Interpolated SLMs

This topic describes interpolated SLMs and shows several ways to create them.

An interpolated SLM is a probabilistic SLM made up of two or more SLMs. Depending on the type of smoothing method chosen (interpolated or slm+backoff), these component SLMs can be assigned weights that reflect their contribution to the recognition process.

For example, if SLM_1 is given a weight of .1 (10%) and SLM_2 a weight of .9 (90%), then the probabilities for words given by SLM_2 are more powerful and drive the recognition.

Say that SLM_1 has a probability of 0.5 for the words “my house” and SLM_2 a probability of 0.1 for the same words. Even though the word probability is lower in SLM_2, assigning more weight to SLM_2 (.9) says that this SLM is considered more reliable in a real-world situation and provides better results.

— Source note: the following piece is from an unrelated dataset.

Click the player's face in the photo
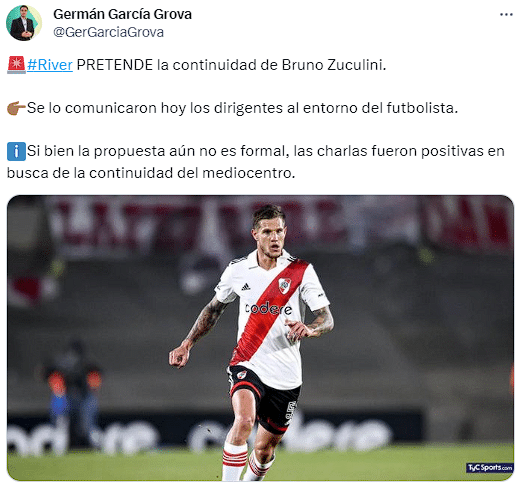525x487 pixels. 270,238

By using a combination of specific attributes in the SLM source code, you can create three different types of interpolated SLMs:

Interpolated SLM type

Created by

log-linear

smoothing="interpolated" and combine="log" (log is the default)

linear

smoothing="interpolated" and combine="linear"

slm+backoff

smoothing="slm+backoff" and priority="primary|backoff"

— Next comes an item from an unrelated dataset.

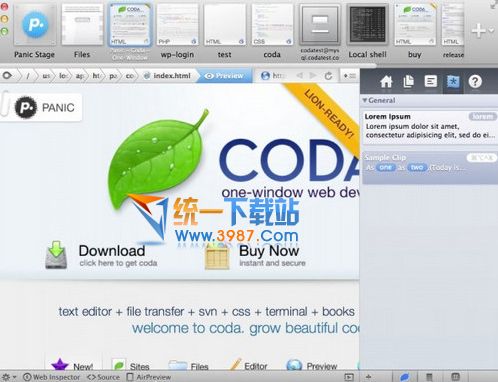Toggle the Web Inspector view

pos(52,377)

Optionally, you can assign weights only to log-linear and linear interpolated SLMs. You can’t with slm+backoff interpolated SLMs. Say the question is, “What is the probability for the words, ‘my father plays hockey.’” The primary SLM is asked first. If this SLM doesn’t have the probability, then the backoff SLM is asked. If the primary SLM has the probability, the backoff is not used.

Why use interpolated SLMs

Here are some reasons for using interpolated SLMs:

  • Not enough data: An SLM for a particular domain might be incomplete. The vocabulary reflects the domain (for example, medical terms) but isn’t trained with enough data to give a high degree of recognition accuracy. This SLM can be combined with a larger SLM that is well-trained but doesn’t reflect the current domain. Initially, the incomplete SLM is assigned a low weight and the larger SLM is assigned a high weight. As you get more data and better train the in-domain SLM, you can adjust the interpolation weights accordingly. As your confidence grows, you can assign a higher weight to the in-domain SLM relative to the out-of-domain SLM.
  • Training: Each of the component SLMs are trained on data from different sources. As each of these sources improves, the individual SLMs can be retrained without needing to include data from all sources. Additionally, the new SLM can be weighted more strongly to reflect the fact that the SLM is considered to be more accurate.
  • Application focus: An application might expect a specific type of utterance such as a date but also want to allow a more generic utterance. In this case, the application could use a grammar that has a strong date language model combined with one that has a general natural-language model.
  • User-specific information: An application may need to add user-specific information to a more general SLM, such as an address book SLM interpolated with a generic SLM.

Restrictions

Note these restrictions for the component SLMs that are used to create an interpolated SLM:

  • Component SLMs compiled prior to v10.2.4 must be recompiled before using them in an interpolated SLM. An error occurs if you don’t.
  • The component SLMs in an interpolated SLM must be the same type: either all log-linear, all log, or all slm+backoff. An error occurs if you mix them.
  • Component SLMs can be referenced only once. An error occurs if you reference a component more than once when creating an interpolated SLM.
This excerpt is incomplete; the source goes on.